Physical exercise is the most efficient and accessible intervention that can promote healthy aging in humans. In fact, exercise has been reported to prevent, or improve consequences of, a wide range of conditions, such as diabetes, cancer, sarcopenia, cardiovascular disease, and neurodegenerative diseases. However, the molecular mechanisms by which exercise can confer systemic health benefits remain largely unknown.We developed novel exercise training protocols for both juvenile and adult C. elegans based on regular swimming regimens. Exercise-trained animals exhibit a swim performance improvement. Furthermore, we developed a microfluidic device with deformable micro-pillars that can directly measure the force an animal is able to exert ('Nemaflex'), and have made considerable progress on automation of data analysis.

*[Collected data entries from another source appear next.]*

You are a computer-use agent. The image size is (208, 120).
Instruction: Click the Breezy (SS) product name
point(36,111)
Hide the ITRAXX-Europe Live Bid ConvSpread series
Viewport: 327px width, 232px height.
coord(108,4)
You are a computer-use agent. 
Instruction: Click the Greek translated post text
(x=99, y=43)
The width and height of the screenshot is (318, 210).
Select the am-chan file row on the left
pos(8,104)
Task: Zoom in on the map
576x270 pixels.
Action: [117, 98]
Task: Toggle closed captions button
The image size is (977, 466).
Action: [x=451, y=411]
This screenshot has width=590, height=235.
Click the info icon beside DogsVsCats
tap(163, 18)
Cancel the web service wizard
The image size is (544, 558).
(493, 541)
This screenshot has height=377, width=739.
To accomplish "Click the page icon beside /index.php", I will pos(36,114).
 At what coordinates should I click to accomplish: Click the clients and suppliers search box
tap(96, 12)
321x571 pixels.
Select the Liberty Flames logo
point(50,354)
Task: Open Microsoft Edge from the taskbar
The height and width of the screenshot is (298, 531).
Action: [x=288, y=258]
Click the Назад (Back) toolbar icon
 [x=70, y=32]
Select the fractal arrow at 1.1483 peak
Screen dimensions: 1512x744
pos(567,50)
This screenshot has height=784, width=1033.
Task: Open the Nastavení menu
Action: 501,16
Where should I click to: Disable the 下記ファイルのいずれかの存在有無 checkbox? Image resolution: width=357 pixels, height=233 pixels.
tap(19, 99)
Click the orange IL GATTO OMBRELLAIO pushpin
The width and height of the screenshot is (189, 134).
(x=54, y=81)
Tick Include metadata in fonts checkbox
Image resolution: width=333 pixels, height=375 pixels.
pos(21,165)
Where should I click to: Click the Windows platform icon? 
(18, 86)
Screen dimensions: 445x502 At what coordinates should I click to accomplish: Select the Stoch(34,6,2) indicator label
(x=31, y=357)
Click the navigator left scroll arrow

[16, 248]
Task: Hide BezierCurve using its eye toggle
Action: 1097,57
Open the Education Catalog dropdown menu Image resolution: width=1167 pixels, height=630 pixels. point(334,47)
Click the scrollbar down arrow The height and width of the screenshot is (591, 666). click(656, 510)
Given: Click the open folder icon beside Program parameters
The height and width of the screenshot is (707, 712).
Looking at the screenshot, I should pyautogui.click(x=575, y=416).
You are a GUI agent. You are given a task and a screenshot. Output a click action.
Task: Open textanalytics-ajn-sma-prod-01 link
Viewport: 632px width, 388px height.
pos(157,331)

Our Nemaflex quantitation reveals that exercise-trained animals can exert significantly higher forces than their untrained counterparts. This direct readout of muscle performance shows that our protocols lead to relevant physiological changes in C. elegans. Animals that just sit in the pool such as those temporarily paralyzed by levamisole do not exhibit training adaptations in strength. Thus, animals must swim to get stronger and the simple exposure to liquid does not confer strength adaptations. We find that two central mediators of exercise signaling in mammals - AMP-activated protein kinase (AMPK) and
p38 mitogen-activated protein kinase (
p38 MAPK) - are also essential for the muscle exercise benefits observed in C. elegans (
aak-2 and
pmk-1, respectively). Moreover, mutation of a repressor of mitochondrial function (NCoR1/gei-8) in C. elegans leads to an increased muscle performance even without exercise training ('natural athlete'). These results show that the major exercise signaling mechanisms are conserved from nematodes to humans, making C. elegans an ideal model to dissect the genetic regulation of exercise systemic health benefits. Other than muscle improvement, our swimming protocols in C. elegans promote physiological changes in other tissues (e.g., neurons and pharynx) throughout the aging process. Careful characterization of these systemic benefits of exercise in C. elegans may provide novel insight into critical mechanisms for functional maintenance late into life.